Comenzó mostrando las imágenes del Parlamento de Escocia, producto de un concurso ganado hace siete años, seguido por una propuesta urbana para Hamburgo y un pequeño pabellón en Luxemburgo. Además de una escuela en Nepal, una torre para la Compañía de gas en España y, por último, el mercado del barrio Santa Catarina, en Barcelona, el que ha mejorado notablemente la dinámica de su entorno.
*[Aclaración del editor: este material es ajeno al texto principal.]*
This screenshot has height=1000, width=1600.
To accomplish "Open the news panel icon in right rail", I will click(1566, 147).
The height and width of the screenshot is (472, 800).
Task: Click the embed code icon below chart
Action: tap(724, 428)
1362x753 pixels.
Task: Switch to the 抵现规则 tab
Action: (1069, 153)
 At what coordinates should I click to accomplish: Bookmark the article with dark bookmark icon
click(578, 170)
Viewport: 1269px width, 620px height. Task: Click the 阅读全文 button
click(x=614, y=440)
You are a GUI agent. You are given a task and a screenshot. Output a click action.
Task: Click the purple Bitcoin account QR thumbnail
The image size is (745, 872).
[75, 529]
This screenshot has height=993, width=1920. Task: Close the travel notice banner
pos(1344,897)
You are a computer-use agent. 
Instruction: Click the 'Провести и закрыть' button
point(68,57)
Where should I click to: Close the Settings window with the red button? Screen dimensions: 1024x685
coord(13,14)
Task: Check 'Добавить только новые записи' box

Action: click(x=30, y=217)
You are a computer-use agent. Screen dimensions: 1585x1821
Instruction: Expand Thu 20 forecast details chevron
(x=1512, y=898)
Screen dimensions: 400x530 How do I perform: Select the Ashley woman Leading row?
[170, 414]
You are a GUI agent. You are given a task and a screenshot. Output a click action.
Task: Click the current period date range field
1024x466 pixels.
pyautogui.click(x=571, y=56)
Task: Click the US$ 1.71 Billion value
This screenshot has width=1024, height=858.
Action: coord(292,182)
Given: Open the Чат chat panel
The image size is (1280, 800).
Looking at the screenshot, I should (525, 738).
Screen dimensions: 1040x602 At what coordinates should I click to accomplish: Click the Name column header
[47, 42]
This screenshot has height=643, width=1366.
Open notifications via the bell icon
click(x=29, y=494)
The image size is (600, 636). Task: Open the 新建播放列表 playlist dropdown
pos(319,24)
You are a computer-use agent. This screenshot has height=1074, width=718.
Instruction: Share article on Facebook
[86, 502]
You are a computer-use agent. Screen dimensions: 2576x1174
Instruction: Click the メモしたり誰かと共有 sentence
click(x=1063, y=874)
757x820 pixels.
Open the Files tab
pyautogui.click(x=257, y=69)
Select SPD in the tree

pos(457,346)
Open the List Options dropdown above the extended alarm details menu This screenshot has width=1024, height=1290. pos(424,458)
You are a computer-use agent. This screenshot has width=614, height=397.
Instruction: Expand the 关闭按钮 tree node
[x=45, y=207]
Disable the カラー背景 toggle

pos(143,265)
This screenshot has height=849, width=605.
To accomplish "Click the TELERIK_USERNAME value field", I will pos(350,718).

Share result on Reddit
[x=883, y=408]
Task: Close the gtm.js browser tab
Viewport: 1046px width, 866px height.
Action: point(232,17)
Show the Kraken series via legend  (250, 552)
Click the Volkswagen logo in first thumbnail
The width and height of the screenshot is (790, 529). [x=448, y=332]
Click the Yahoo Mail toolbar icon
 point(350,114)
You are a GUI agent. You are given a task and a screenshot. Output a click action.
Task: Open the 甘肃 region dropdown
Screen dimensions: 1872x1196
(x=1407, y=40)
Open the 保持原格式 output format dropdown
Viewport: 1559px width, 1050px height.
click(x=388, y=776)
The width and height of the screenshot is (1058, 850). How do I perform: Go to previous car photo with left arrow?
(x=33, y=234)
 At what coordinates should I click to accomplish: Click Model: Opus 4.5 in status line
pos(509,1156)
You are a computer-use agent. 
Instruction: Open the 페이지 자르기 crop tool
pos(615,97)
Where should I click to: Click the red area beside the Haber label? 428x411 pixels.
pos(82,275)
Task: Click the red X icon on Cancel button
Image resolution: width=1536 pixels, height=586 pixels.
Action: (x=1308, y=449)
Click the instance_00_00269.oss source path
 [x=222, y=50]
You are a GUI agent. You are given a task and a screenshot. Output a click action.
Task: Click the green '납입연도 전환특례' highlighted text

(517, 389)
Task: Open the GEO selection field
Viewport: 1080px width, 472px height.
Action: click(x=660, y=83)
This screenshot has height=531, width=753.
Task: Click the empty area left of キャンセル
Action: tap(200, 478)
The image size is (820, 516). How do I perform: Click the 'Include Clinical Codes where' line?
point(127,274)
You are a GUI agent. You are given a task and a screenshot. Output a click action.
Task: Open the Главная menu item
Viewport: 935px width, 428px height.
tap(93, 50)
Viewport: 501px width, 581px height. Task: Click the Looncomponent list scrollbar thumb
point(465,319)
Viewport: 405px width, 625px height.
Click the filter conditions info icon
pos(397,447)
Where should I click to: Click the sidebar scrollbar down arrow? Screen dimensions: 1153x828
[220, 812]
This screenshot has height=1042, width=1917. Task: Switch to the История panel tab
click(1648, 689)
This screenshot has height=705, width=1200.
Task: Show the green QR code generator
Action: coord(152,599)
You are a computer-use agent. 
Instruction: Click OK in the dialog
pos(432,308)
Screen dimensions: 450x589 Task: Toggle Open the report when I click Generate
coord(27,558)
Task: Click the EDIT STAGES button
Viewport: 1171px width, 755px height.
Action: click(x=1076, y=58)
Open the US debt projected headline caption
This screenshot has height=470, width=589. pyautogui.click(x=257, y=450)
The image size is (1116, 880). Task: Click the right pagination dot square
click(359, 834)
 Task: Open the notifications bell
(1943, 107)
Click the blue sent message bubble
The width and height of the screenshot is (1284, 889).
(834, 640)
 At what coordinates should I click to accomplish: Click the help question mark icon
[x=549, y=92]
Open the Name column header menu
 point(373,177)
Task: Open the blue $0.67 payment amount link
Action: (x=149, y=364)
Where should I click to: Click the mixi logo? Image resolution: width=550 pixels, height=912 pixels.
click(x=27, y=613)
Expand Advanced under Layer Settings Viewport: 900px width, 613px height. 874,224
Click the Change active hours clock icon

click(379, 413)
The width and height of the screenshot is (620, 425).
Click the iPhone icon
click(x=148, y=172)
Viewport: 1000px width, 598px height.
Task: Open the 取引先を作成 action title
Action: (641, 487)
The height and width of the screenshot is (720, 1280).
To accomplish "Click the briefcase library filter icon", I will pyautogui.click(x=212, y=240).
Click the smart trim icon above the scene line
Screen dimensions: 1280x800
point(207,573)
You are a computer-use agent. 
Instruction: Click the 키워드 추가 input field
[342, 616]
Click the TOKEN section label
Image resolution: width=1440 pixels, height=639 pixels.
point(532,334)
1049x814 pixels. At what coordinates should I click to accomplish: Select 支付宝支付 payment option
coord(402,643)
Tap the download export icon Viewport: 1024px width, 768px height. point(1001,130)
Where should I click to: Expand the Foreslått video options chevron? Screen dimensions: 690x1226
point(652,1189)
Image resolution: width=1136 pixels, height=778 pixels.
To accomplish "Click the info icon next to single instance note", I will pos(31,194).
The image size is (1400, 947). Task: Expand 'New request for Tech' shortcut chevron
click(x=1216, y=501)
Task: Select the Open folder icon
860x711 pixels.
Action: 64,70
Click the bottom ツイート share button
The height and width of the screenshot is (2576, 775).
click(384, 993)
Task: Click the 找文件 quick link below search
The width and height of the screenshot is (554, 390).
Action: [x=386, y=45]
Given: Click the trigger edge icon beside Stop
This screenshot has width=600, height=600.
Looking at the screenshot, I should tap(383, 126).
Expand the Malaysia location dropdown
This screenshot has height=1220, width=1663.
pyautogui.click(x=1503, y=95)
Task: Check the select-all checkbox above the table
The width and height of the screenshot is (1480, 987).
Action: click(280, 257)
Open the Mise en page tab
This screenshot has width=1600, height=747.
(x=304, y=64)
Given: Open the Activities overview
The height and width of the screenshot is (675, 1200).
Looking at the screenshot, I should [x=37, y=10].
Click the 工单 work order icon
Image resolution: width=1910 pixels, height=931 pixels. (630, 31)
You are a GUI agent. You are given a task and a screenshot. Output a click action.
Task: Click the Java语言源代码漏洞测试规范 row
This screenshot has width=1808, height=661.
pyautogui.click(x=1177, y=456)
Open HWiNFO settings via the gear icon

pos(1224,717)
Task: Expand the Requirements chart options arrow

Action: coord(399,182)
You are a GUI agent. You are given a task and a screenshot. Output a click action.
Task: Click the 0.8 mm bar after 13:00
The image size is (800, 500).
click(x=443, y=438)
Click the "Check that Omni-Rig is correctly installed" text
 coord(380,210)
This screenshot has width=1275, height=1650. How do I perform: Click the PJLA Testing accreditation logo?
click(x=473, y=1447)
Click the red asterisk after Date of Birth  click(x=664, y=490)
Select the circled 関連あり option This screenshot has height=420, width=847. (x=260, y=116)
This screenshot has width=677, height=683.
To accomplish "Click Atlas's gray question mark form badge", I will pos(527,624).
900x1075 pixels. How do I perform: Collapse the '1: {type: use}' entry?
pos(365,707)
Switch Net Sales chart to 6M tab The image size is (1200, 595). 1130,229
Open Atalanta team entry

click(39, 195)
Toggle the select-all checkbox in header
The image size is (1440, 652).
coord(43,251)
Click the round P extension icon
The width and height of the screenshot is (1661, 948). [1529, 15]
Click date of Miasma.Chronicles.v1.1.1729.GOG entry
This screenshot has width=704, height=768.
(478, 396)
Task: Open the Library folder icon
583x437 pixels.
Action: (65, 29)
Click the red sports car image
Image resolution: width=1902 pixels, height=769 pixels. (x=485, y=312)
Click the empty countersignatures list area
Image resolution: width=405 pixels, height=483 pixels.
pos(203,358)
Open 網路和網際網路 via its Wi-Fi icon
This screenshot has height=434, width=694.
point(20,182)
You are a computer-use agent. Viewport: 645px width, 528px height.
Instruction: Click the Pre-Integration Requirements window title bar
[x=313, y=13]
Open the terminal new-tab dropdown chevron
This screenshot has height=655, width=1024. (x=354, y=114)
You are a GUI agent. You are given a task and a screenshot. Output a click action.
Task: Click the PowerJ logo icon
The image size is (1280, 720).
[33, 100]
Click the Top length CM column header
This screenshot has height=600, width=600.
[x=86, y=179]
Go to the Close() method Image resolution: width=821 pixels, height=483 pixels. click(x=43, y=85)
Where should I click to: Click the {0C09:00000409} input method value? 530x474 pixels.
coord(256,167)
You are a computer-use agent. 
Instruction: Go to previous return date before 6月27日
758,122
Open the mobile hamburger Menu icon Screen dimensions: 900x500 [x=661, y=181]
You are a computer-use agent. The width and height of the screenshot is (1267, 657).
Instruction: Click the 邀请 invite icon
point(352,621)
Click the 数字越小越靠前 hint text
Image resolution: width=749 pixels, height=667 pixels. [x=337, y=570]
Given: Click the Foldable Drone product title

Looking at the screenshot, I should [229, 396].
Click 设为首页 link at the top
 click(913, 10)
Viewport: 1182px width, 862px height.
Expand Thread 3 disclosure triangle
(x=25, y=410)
El arquitecto belga, Peter Swinnen, del grupo 51N4E, mostró diversos trabajos, como un museo en Brujas, un edificio de oficinas en Bruselas y un centro de convenciones en una antigua fábrica de cerveza. Luego presentó tres trabajos en la ciudad de Tirana, Albania, a la que encontró rasgos parecidos a San José.

Del continente. La arquitecta mexicana Concepción Vargas hizo un recorrido por las pasadas bienales de México y su pregunta fue ¿cuáles son los valores que sustentan la arquitectura contemporánea?

Entre las obras expuestas se pudo reconocer a recientes visitantes de Costa Rica, como Felipe Leal, Ricardo Legorreta, Enrique Norten o Francisco Serrano.

Le tocó cerrar el ciclo de conferencias al arquitecto peruano Emilio Soyer, quien hizo un recorrido por sus obras realizadas en cuarenta años de práctica arquitectónica. En ellas persiste la influencia de la arquitectura de los incas, la cual le aporta a su trabajo un sentido de identidad.

Ganadores de la Bienal. El premio mayor de la Bienal fue otorgado al arquitecto Jaime Rouillón, a quien una vez más (y van tres) el jurado le reconoce su creatividad.

En la Bienal estudiantil resultó ganadora Silvia Hernández, de la UCR, con el proyecto Restaurante mirador.

Podemos ya decir que la Bienal de Arquitectura de Costa Rica ha ganado un puesto entre las más importantes del continente y se ha convertido en un obligado espacio de encuentro para estudiantes y arquitectos.